Task instructions :: In the records below, find the line that holds "Screen dimensions: 738x361". Restate it and every later line exactly, stopping at the end and skipping pictures.

Information ::

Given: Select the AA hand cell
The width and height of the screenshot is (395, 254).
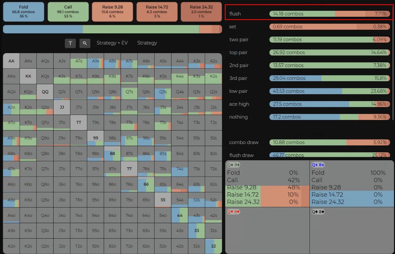Looking at the screenshot, I should [x=11, y=61].
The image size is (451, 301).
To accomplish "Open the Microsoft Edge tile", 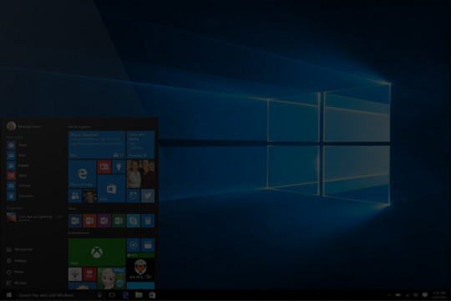I will click(82, 174).
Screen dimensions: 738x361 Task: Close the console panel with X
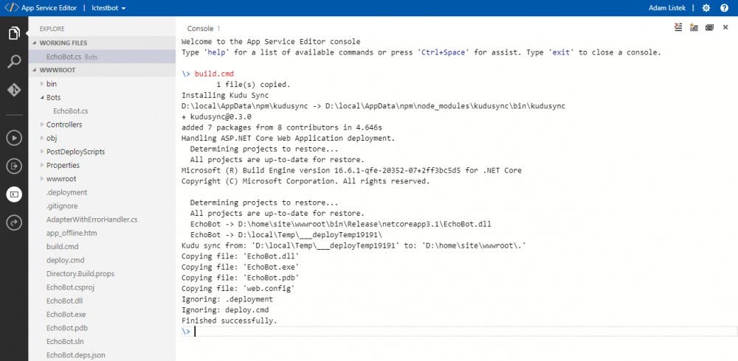[725, 28]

Task output ::
Screen dimensions: 738x361 Task: Close the console panel with X
[725, 28]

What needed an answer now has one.